Getting pain under control has been a bit hit and miss but things seem to be a bit better now.

The skin on my neck is reddening a bit but no more. I keep it moisturised with Diprobase.

The Caphosol seems to help with the stringy mucous and the ulcers quite a lot, anyway I feel more comfortable and talking is easier. Perhaps its the morphine?

A little word about morphine. If you are taking that take laxatives. Opiates slow your gut motility down badly and the last thing you want on top of all this is to get bunged up.

I found Laxido gentle enough but never took as much as my team recommended.

I notice my hair has fallen out at the nape of my neck and I’ve got no more fuzz at all left on the back.

Week five

Similar

I go in and out of the linear accelerator in a dream. I’m beginning to hate it despite the good I know it’s doing.

Ive lost a little weight and the nurse team have a go at me about it. I can’t physically take as much nutrition through the tube at night as I’m supposed to so lie about how much I’m taking.

The Registrar takes a look at my throat and says, “yes, pretty awful!” She takes a picture of it and shows me. Yes……I agree!

Week Six 

Home straight now. I’m counting off the days. It’s getting really uncomfortable lying on the treatment table. I count the seconds and have to breathe through the rising panic. I can’t look that bloody machine into it’s green eye any more and screw my eyes tight shut against it and the tears welling up.

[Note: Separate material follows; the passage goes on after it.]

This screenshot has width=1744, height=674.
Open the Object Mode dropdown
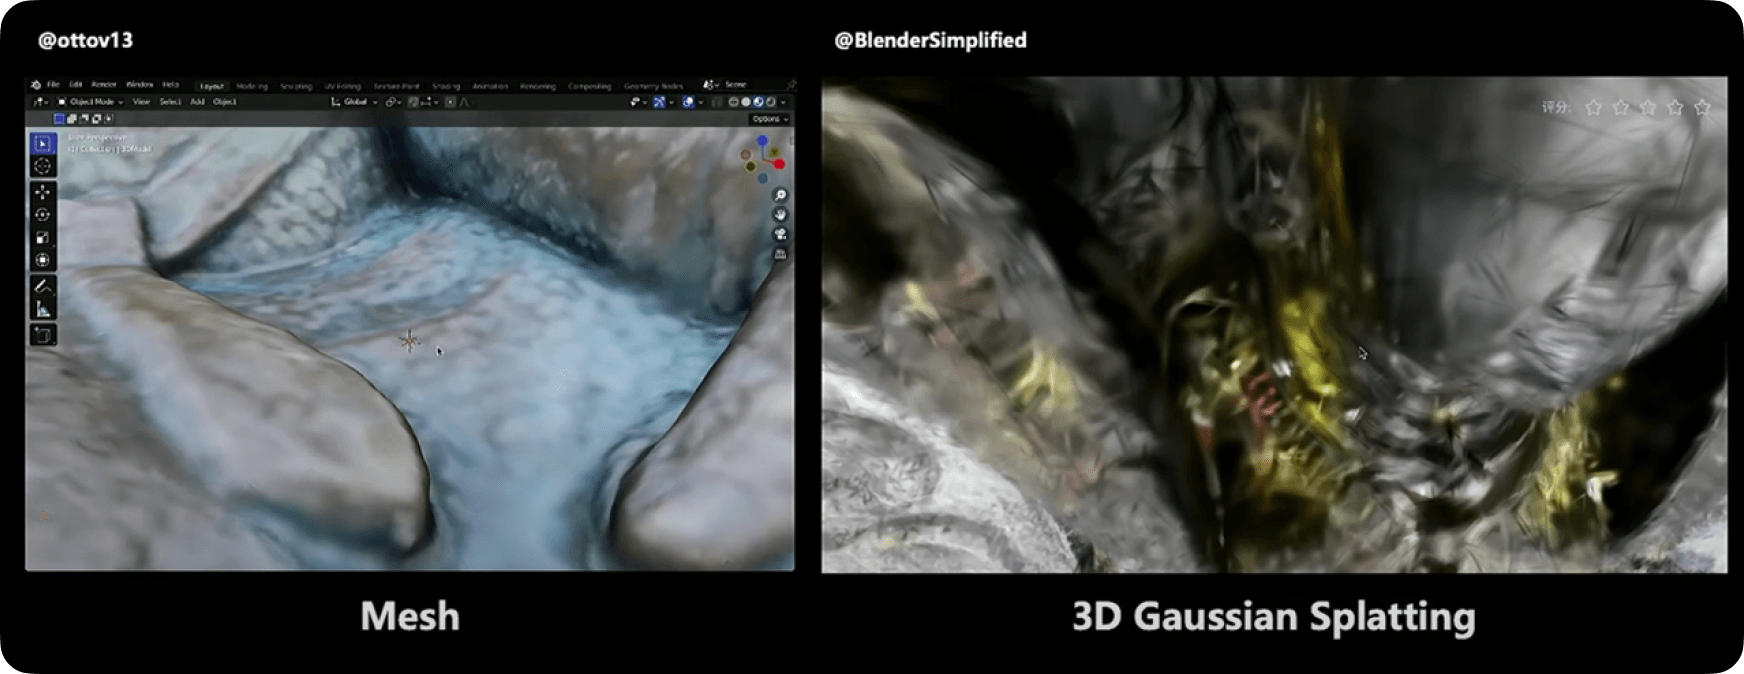[91, 102]
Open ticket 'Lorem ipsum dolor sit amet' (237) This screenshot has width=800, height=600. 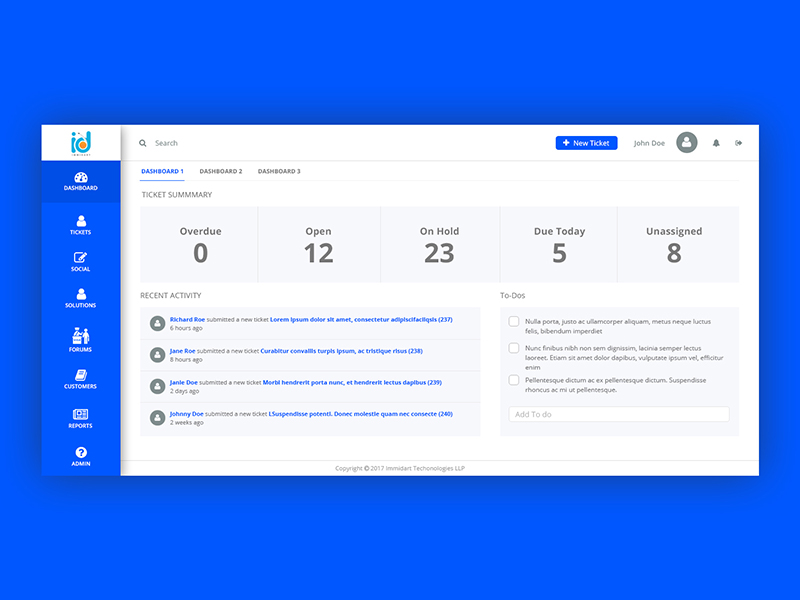[360, 319]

My neck has held up well showing little crusty spots over a lobster red skin.

At last it’s over. January 23rd 2019

The guys on the Linac offer me the mask to take home. I have seen people leaving with them in bin liners. I don’t want mine, it’s done its job and I can’t wait to see the back of it.

I see the registrar for the last time. I get a good check over with a warning that the radiotherapy continues to work for about two weeks and that these two weeks will be worse than the last one. 

I go home, sleep in bed for two weeks, and Stan keeps me alive.